Oxford energy lecturer Dr Adi Imsirovic's failed attempt to exonerate Net Zero
The Carbon Economist recently published an article innocuously entitled ‘Outlook 2026: UK electricity – Today and tomorrow‘. The Carbon Economist is an offshoot of the Petroleum Economist which has had a long and illustrious publishing history, providing oil and energy market analysis since 1934. It’s the subtitle that is striking:
Net Zero is not the problem for the UK’s power system. The real issue is with an outdated market design in desperate need of modernisation.
The author, Adi Imsirovic, currently is a guest lecturer at the Energy Systems MSc course at the Department of Engineering, Oxford University and is not some Just Stop Oil activist or an over-enthusiastic candidate for the Green Party. Imsirovic, who has 35 years of experience in oil trading, has held a few senior trading positions, including global head of oil at Gazprom Marketing and Trading and regional manager of Texaco Oil Trading for Asia. He was a Fulbright Scholar, having studied at the Graduate School of Arts and Sciences, Harvard University. Adi has a PhD in economics and a Master’s degree in energy economics. He is also author of well-received books on international oil markets.
The ‘woke’ Oxford view
Dr Imsirovic’s thesis that “Net Zero is not the problem” deserves scrutiny not only because of his credentials and his publisher’s track record. The thesis, radical as it is, needs to be judged in the context of the tumultuous year since President Trump began his second term. In the past year, the Trump administration has exited the Paris Agreement and last week withdrew from the UNFCCC and IPCC among over 60 other UN-related and other organisations that may be working “contrary to the interests of the United States”. Crucially, the US has begun to stop funding all efforts including those by the plethora of environmental NGOs to achieve Net Zero. Last year’s UN annual climate jamboree, COP30 held in Belém, Brazil, ended in disarray without even the usual aspirational closing statement to end use of fossil fuels and hasten the so-called energy transition.

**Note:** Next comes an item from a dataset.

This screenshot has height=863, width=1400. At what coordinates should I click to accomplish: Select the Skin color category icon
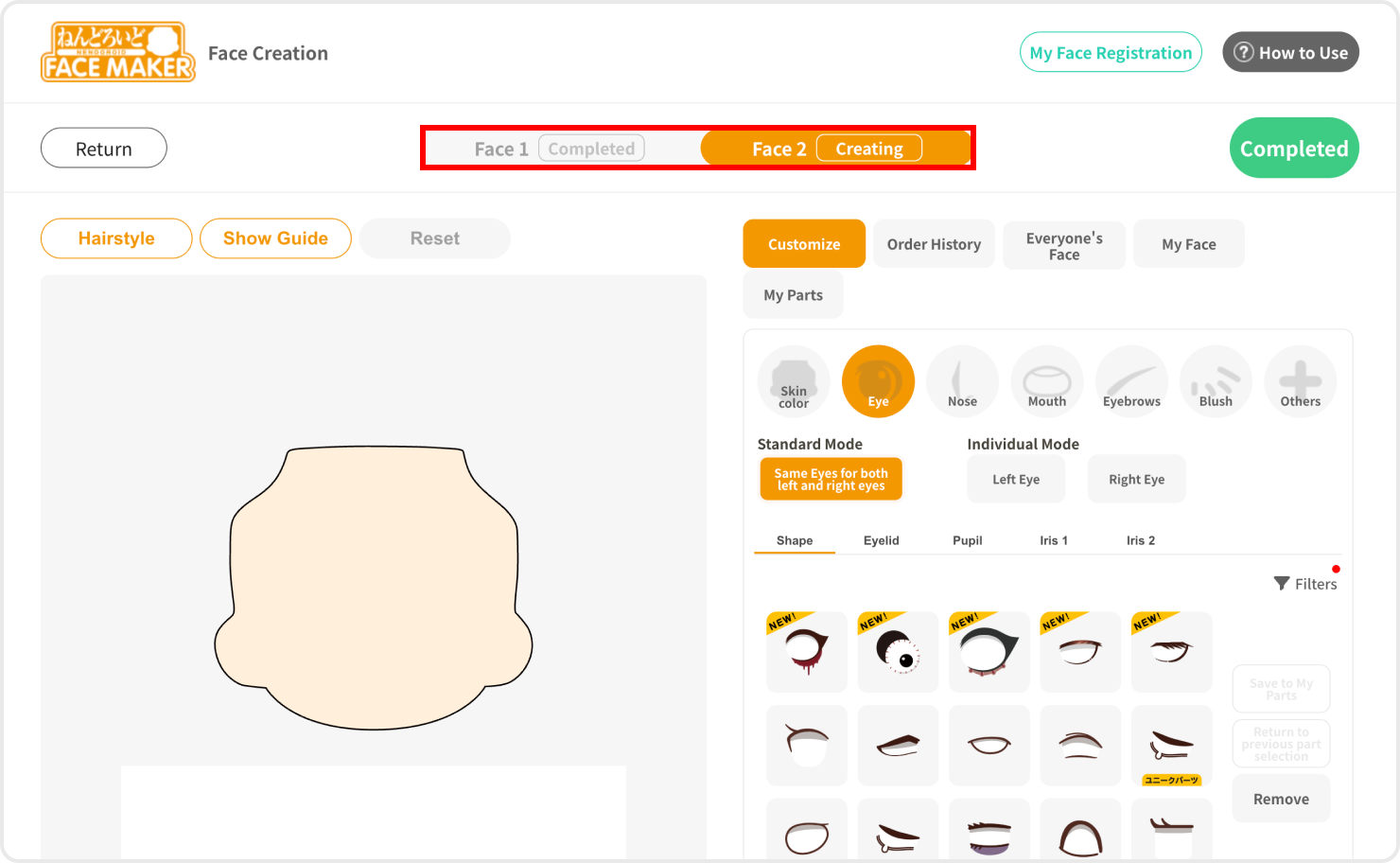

Yet, here is an opinion telling us that Net Zero is not the problem. Dr Imsirovic’s ‘Outlook 2026’ sets out to perform an act of intellectual rescue. Faced with mounting public anger over Britain having among-the-highest electricity prices in the developed world, the article seeks to exonerate Net Zero, renewable subsidies and green levies, and instead indict “poor market and system design” as the true culprit.